■ EXERCISE DETAILS
Whenever the string "computer" appears in a line below, please copy the line out.
MATERIAL PROVIDED below:
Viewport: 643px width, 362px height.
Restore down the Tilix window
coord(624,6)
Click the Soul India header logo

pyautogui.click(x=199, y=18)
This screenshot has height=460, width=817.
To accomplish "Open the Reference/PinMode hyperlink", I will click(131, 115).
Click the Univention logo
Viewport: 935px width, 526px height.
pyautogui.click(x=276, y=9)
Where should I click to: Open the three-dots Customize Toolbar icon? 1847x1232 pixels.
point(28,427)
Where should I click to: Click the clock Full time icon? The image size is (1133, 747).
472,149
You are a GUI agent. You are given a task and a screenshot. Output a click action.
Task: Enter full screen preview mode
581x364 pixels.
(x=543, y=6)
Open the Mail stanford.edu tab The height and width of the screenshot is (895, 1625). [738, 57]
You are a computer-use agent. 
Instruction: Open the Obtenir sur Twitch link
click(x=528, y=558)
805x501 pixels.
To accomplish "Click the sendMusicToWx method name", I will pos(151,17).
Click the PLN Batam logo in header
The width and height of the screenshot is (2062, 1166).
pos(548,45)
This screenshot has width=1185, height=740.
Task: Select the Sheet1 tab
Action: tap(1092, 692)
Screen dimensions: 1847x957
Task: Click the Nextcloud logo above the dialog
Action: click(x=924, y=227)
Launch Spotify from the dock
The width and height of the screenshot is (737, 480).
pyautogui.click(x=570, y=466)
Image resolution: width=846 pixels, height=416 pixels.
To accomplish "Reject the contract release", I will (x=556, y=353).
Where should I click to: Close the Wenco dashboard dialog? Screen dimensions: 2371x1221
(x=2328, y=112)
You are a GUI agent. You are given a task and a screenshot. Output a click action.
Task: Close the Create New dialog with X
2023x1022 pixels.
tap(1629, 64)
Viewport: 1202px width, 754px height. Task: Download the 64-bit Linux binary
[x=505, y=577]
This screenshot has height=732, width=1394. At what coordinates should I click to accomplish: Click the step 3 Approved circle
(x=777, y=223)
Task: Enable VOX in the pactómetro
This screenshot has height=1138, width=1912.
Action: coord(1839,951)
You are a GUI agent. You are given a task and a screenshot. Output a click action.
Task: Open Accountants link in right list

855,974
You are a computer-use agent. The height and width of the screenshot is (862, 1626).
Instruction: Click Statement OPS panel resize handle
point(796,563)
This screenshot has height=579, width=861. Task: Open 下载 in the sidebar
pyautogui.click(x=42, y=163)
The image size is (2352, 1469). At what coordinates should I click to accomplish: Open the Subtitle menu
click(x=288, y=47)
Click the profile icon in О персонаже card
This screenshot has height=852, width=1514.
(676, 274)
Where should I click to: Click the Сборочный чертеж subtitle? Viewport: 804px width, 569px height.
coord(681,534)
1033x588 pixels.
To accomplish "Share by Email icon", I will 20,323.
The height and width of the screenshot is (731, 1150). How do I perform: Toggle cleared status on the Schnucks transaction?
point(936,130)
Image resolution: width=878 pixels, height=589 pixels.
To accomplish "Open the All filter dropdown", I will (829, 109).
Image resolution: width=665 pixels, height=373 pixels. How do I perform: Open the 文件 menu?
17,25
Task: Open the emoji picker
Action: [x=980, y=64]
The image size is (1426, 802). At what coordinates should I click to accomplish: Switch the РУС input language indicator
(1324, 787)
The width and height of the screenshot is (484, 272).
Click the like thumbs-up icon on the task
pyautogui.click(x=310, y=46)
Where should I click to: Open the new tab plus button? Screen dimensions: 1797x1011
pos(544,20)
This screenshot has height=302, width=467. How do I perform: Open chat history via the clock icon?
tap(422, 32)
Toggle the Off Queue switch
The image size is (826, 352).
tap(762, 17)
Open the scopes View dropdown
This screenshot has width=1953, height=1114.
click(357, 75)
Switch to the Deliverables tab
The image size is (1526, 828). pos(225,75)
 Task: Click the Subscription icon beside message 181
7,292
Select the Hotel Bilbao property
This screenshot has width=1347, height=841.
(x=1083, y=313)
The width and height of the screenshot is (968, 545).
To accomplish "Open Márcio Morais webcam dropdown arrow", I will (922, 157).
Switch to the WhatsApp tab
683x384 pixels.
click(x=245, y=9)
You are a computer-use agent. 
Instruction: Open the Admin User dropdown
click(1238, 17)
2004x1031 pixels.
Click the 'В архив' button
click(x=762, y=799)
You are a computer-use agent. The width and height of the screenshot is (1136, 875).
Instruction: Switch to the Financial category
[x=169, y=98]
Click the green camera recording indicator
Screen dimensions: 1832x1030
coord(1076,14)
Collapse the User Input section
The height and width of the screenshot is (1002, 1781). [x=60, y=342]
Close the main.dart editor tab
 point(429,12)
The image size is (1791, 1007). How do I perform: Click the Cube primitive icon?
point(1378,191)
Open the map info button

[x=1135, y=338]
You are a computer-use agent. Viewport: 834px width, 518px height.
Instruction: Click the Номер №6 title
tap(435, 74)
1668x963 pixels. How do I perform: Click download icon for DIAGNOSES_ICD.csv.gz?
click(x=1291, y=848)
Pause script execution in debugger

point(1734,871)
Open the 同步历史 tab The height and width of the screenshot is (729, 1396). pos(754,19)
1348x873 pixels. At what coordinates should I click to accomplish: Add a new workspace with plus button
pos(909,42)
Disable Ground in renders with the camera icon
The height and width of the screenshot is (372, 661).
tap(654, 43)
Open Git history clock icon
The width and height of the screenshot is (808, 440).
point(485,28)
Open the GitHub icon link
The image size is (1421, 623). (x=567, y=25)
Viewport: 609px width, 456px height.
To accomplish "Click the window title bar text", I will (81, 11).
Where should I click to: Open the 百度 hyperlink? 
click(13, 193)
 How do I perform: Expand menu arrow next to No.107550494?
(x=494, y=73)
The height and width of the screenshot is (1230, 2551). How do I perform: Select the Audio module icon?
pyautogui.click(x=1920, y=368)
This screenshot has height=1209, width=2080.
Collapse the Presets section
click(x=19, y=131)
End of MATERIAL PROVIDED.
■ ANSWER TO THIS PROBLEM
You are a computer-use agent. 
You are a computer-use agent. The height and width of the screenshot is (862, 1626).
You are a computer-use agent. 
You are a computer-use agent. The width and height of the screenshot is (1136, 875).
You are a computer-use agent. Viewport: 834px width, 518px height.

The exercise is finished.